Passage to read —

⁂

Court of Appeals of Alabama
Nov 1, 1927
114 So. 285 (Ala. Crim. App. 1927)

Opinion

6 Div. 114.

August 2, 1927. Rehearing Denied November 1, 1927.

Appeal from Circuit Court, Jefferson County; J. Q. Smith, Special Judge.

Action for damages for assault and battery by Bob Cunningham against Johnnie Jones and another. From a judgment for plaintiff, defendant Union Indemnity Company appeals. Reversed and remanded.

The complaint claims damages for that on, to wit, September 3, 1923, "the defendant Johnnie Jones was deputy sheriff of Jefferson county, Ala., and the said defendant * * * Union Indemnity Company, a body corporate, was a surety on the bond of the said deputy sheriff; that on said day and date, the defendant Johnnie Jones assaulted and beat the plaintiff; that the said Johnnie Jones assaulted and beat the said plaintiff while acting under color of his said office as such deputy sheriff, and while acting within the line and scope of his authority as such, and as a proximate consequence plaintiff avers that he was greatly shocked in his person, and plaintiff's mouth and face and various parts of his anatomy were cut, contused, bruised, lacerated, and otherwise injured and damaged, plaintiff was made sick and sore, and was humiliated and embarrassed, and was caused to suffer great mental anguish and physical pain, and plaintiff claims punitive damages."

Charge 5, refused to defendant, is as follows:

"If you are reasonably satisfied from the evidence that the plaintiff is entitled to recover, you may in your sound discretion award the plaintiff only nominal damages, such as one cent or one dollar."

The following charge was given at the plaintiff's request:

"I charge you, gentlemen of the jury, that the burden of proof is on the defendant, Johnnie Jones, to reasonably satisfy you from the evidence he was justified, under his plea of justification, in committing the assault."

The jury returned a verdict for $800 in favor of plaintiff and against both defendants. The defendant surety company alone appeals.

F. D. McArthur, of Birmingham, for appellant.

The complaint is defective in failing to aver facts showing the officer was acting under color of his office; the bare statement that he was so acting is a conclusion of the pleader. Burge v. Scarbrough, 211 Ala. 377, 100 So. 653; McElhaney v. Gilleland, 30 Ala. 183; Mobile County v. Williams, 180 Ala. 639, 61 So. 963; Kemp v. Wilson, 17 Ala. App. 224, 84 So. 636. Punitive damages are not recoverable against the surety. Wilson v. Orr, 210 Ala. 93, 97 So. 133. The surety is not liable for individual acts of officers. Amer. Sur. Co. v. First Nat. Bank, 203 Ala. 181, 82 So. 429. The verdict is excessive. Phillips v. Morrow, 210 Ala. 37, 97 So. 130; Wilson v. Orr, supra; St. L. S. F. v. Trice, 202 Ala. 353, 80 So. 434. Failure to have bill of exceptions approved in time is not ground to dismiss the appeal, and motion to dismiss is not the proper way to have bill of exceptions stricken. Code 1923, § 6434; S.C. rule 16, 4 Code 1923, p. 884.

⁂

Data excerpt —
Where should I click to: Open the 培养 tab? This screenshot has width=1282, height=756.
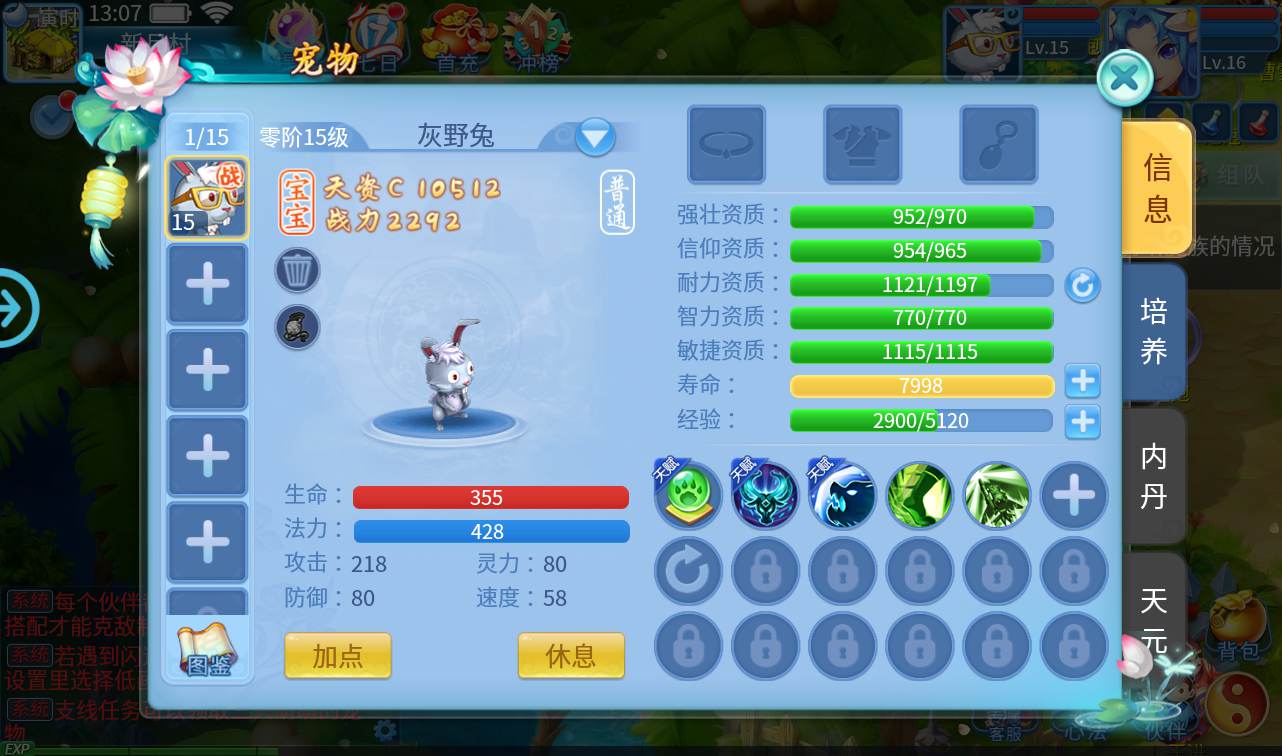point(1154,331)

⁂

The request —
According to the court opinion, how much did the jury award the plaintiff? The material plays no part in this work.

Solution to this problem —
The jury returned a verdict of $800 for the plaintiff against both defendants.